- Genre: Crime drama
- Based on: Kojak by Abby Mann
- Developed by: Anthony Piccirillo
- Starring: Ving Rhames Chazz Palminteri Roselyn Sánchez Chuck Shamata Sybil Temtchine Michael Kelly
- Composer: Mark Snow
- Country of origin: United States
- Original language: English
- No. of seasons: 1
- No. of episodes: 9

Production
- Executive producer: Tom Thayer
- Production companies: Traveler's Rest Films NBC Universal Television Studio

Original release
- Network: USA Network
- Release: March 25 – May 22, 2005

= Kojak (2005 TV series) =

2005 American TV series

Kojak is an American crime drama television series starring Ving Rhames. It is a remake of Kojak starring Telly Savalas. The series lasted for one season, airing on USA Network from March 25 to May 22, 2005.

==Premise==
Rhames portrays Lieutenant Theo Kojak of the New York City Police Department, a skilled plain clothes detective with a shaved head and an affinity for jazz, fine clothing, and lollipops. As in the original Kojak, he is fond of the catchphrase "Who loves ya, baby?"

==Cast==
- Ving Rhames as Lieutenant Theo Kojak
- Chazz Palminteri as Captain Frank McNeil
- Michael Kelly as Detective Bobby Crocker
- Chuck Shamata as Detective Henry Messina
- Roselyn Sánchez as ADA Carmen Simone
- Sybil Temtchine as Detective Emily Patterson

==Episodes==

| No. | Title | Directed by | Written by | Original release date |
| 1 | "Pilot" | Eric Bross & Michael Watkins | Tony Piccirillo | March 25, 2005 |
A serial killer, who targets prostitutes with children, is leaving children without any legal guardians all over town.
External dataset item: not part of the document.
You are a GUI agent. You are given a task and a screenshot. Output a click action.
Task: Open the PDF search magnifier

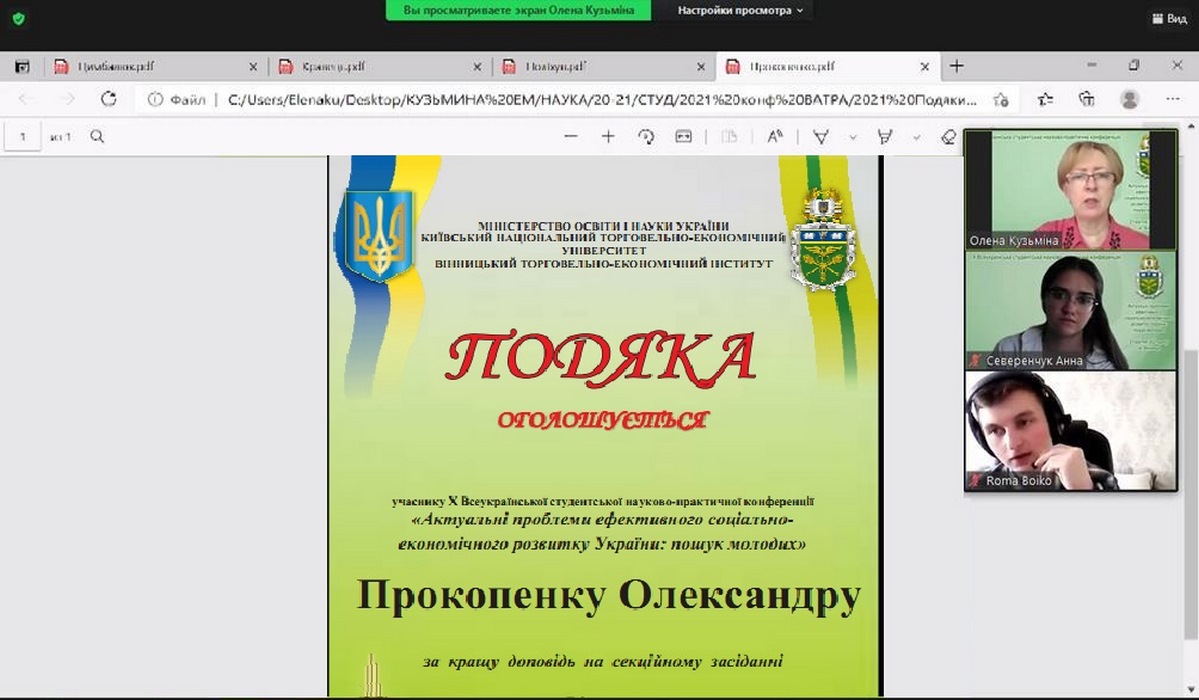(97, 137)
When Kojak sees those children, he gets angry and makes the hunt to a personal issue. Note: Two-hour television pilot episode.
| 2 | "All That Glitters" | Eric Bross | Walter Klenhard | April 3, 2005 |
A robbery in a jewelry store escalates and ends with two people taken hostage and one dead. Kojak trades himself for the hostages, only to find out that there's another crime behind this robbery. Kojak tries to help the robber to save his loved ones.
| 3 | "East Sixties" | Colin Bucksey | Alyson Feltes | April 10, 2005 |
A rich land developer is murdered in one of his buildings, leaving his adopted daughter back with her aunt. Kojak finds out that the biological mother just was released from prison. Shortly after that, the child is taken hostage in her school.
| 4 | "Fathers and Sons" | Norberto Barba | Larry Brothers | April 17, 2005 |
An armed robbery escalates and the father of a ten-year-old boy gets shot. Kojak remembers the similar death of his own father and starts to work on the old case again. Meanwhile, ADA Stone gets beaten up by a murderer who wants his case closed. Kojak is forced to split his team up to solve all three cases at once.
| 5 | "Hitman" | Michael Robison | David Black | April 24, 2005 |
A sniper kills for fun and not for the money, which leads Kojak and his team to similar cases in other cities. Kojak can land a breakthrough in the case when he gets information from a prisoner he once put away, but the price for the information would be high.
| 6 | "Kind of Blue" | Jerry Levine | Natalie Chaidez | May 1, 2005 |
Kojak faces his own past again when he runs into a young student who is thinking of rejoining his old gang to solve his financial problems. Kojak tries to stop the planned robbery and arrest the violent gang leader.
| 7 | "Music of the Night" | Jerry Levine | Steve Feke | May 8, 2005 |
A jazz singer is being stalked, and Kojak thinks that the stalker is also the bomber who’s keeping him and his team busy. After the club where she performs is blown up as well, Kojak thinks it’s another employee, but soon finds that he made a terrible mistake.
| 8 | "All Bets Off: Part 1" | Colin Bucksey | Tony Piccirillo | May 15, 2005 |
During the investigation of his latest murder case, Kojak finds out that the dead man had an affair with Captain McNeill's wife. Things heat up when Kojak finds McNeill's fingerprints at the crime scene.
| 9 | "All Bets Off: Part 2" | Michael Watkins | Tony Piccirillo | May 22, 2005 |
The ongoing investigation of Kate McNeill's murdered lover shows that the case has outstanding similarities to several old cases. Is McNeill a serial killer, or is the reason for this murder something completely different?

==Broadcast==
It aired on the USA Network in the United States. In the United Kingdom, the series aired on ITV4.